A Peccioli 50mila turisti l’anno, Touring club: gli arrivi sono raddoppiati dal 2019

Dopo aver vinto il prestigioso contest nazionale Borgo dei borghi nel 2024 ed essere entrato nelle 30 destinazioni turistiche più ricercate online tra i piccoli Comuni italiani, Peccioli è il primo borgo d’Italia ad aver adottato la Carta dei valori Destination4All approvata dalla Fish (Federazione italiana per i diritti delle persone con disabilità e famiglie): quest’anno è entrato così a far parte delle sole tre eccellenze nazionali del turismo accessibile, insieme a Cortina d’Ampezzo e Bibione.

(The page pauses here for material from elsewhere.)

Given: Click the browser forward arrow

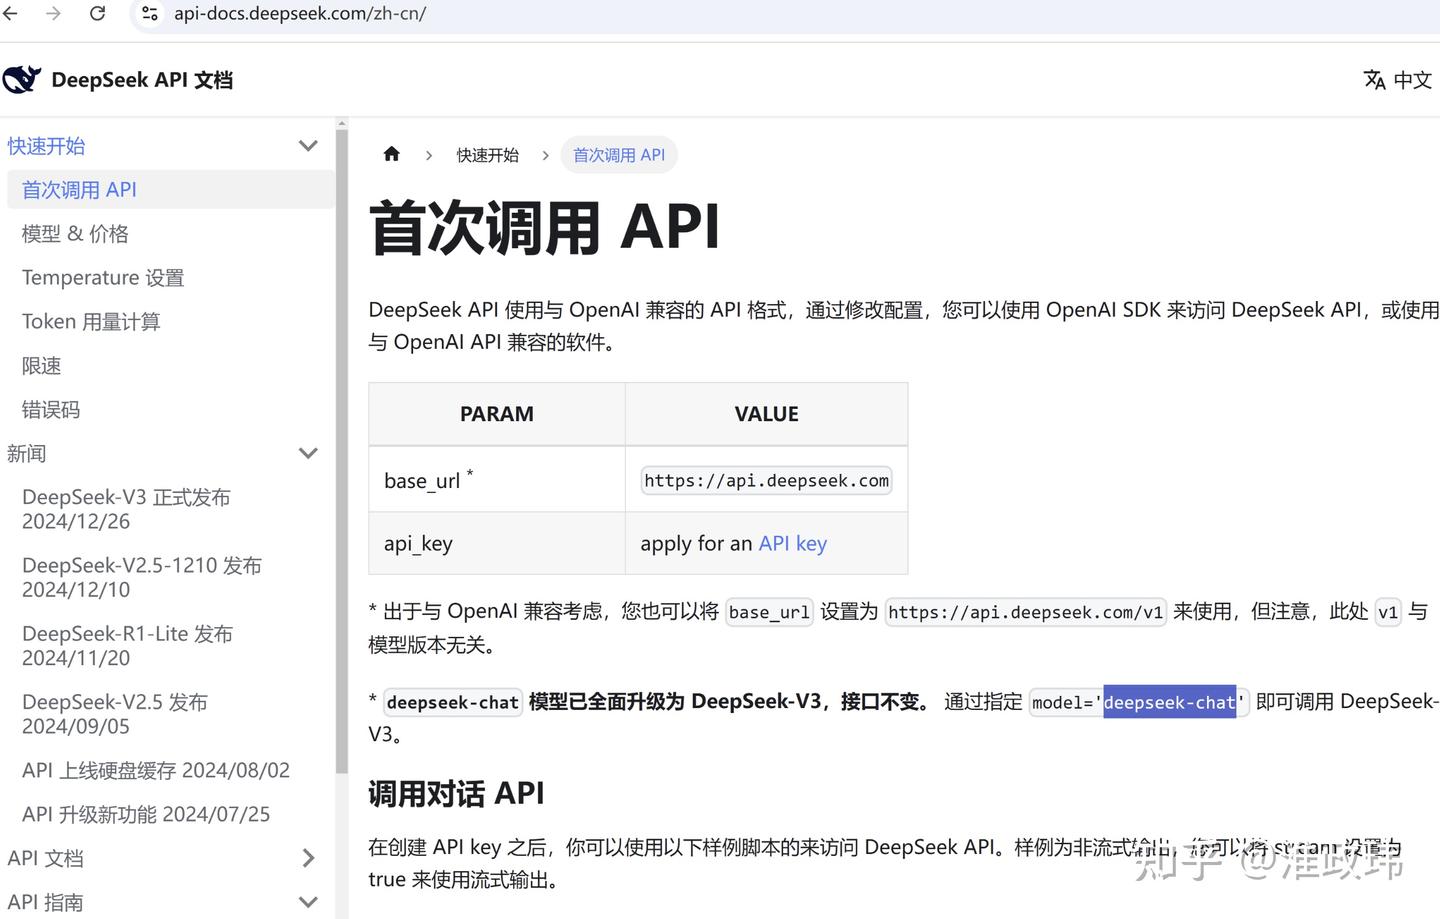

E ai primati si accompagnano flussi turistici sempre più solidi, come documenta l’ultimo “Osservatorio sul turismo di Peccioli” realizzato dal Touring club italiano.
Secondo le elaborazioni del Touring club su dati ufficiali Istat, nel 2024 Peccioli ha registrato 49.601 presenze turistiche, con un incremento del 14,4% rispetto al 2023 e una crescita del 34% rispetto al 2019, mentre gli arrivi turistici risultano quasi raddoppiati rispetto al periodo pre-pandemico, con un aumento del 96% dal 2019, ovvero sostanzialmente un raddoppio.
«I dati – commenta il sindaco, Renzo Macelloni – non parlano solo di un incremento turistico importante per il nostro Comune, ma evidenziano come questo flusso si stia consolidando, in un trend di crescita costante. Ed evidenziano elementi agli operatori per pensare a investimenti anche nel medio-lungo termine».
L’analisi delle recensioni online e delle tracce digitali mostra infatti un livello molto elevato di soddisfazione dei visitatori, con un indice di sentiment intorno a 88–89 punti su 100. Tra gli aspetti maggiormente apprezzati emergono l’accoglienza della comunità locale, la qualità dell’offerta culturale, l’integrazione tra arte contemporanea, patrimonio storico e paesaggio e l’organizzazione degli spazi urbani e dei servizi per i visitatori.
Particolarmente rilevante è il ruolo svolto dalle iniziative di valorizzazione culturale e artistica che negli ultimi anni hanno contribuito a rafforzare l’identità di Peccioli come borgo innovativo e laboratorio di rigenerazione territoriale, capace di coniugare storia, arte contemporanea e sostenibilità. L’Osservatorio evidenzia inoltre come il turismo a Peccioli stia progressivamente riducendo la propria stagionalità, con una distribuzione dei flussi più equilibrata durante l’anno rispetto al passato.
Alla base del “sistema Peccioli” ci sono le risorse in arrivo dal Triangolo verde con gli impianti gestiti dalla public company Belvedere: qui vivono una discarica per rifiuti non pericolosi, un impianto per il trattamento meccanico biologico e un nuovo biodigestore anaerobico, mentre è in corso l’iter autorizzativo in Regione Toscana per un innovativo impianto di ossicombustione che dovrebbe chiudere il ciclo sulla parte secca dei rifiuti – in Regione si avvicina la fine dell’iter autorizzativo – e quindi diminuire enormemente i rifiuti che vanno in discarica.
«I risultati dell’Osservatorio – aggiunge Macelloni – confermano il percorso intrapreso negli ultimi anni. Peccioli è oggi riconosciuto come un esempio di rigenerazione culturale e territoriale, capace di attrarre visitatori da tutta Italia e dall’estero. Un’attrattività che potrebbe trovare ancora più terreno fertile e generare benefici anche fuori dai nostri confini comunali se si perseguissero politiche di territorio che cerchiamo di attivare da tempo. Una maggiore collaborazione e programmazione territoriale potrebbe dare, come dimostra questo report, risultati ancora più importanti. Il nostro impegno, comunque, continuerà nella direzione di uno sviluppo turistico sostenibile, che valorizzi il territorio, sostenga l’economia locale e mantenga alta la qualità della vita per i residenti».
Il quadro evidenziato nell’osservatorio sul turismo del Touring club evidenzia, infatti, come la crescita di Peccioli abbia generato, e genererà anche in futuro, effetti positivi sui flussi turistici di tutta la Valdera. Sotto questo profilo, ad esempio, dare gambe al progetto Linking Valdera per la mobilità sostenibile a livello locale potrebbe portare benefici anche sotto il profilo dei turisti in arrivo.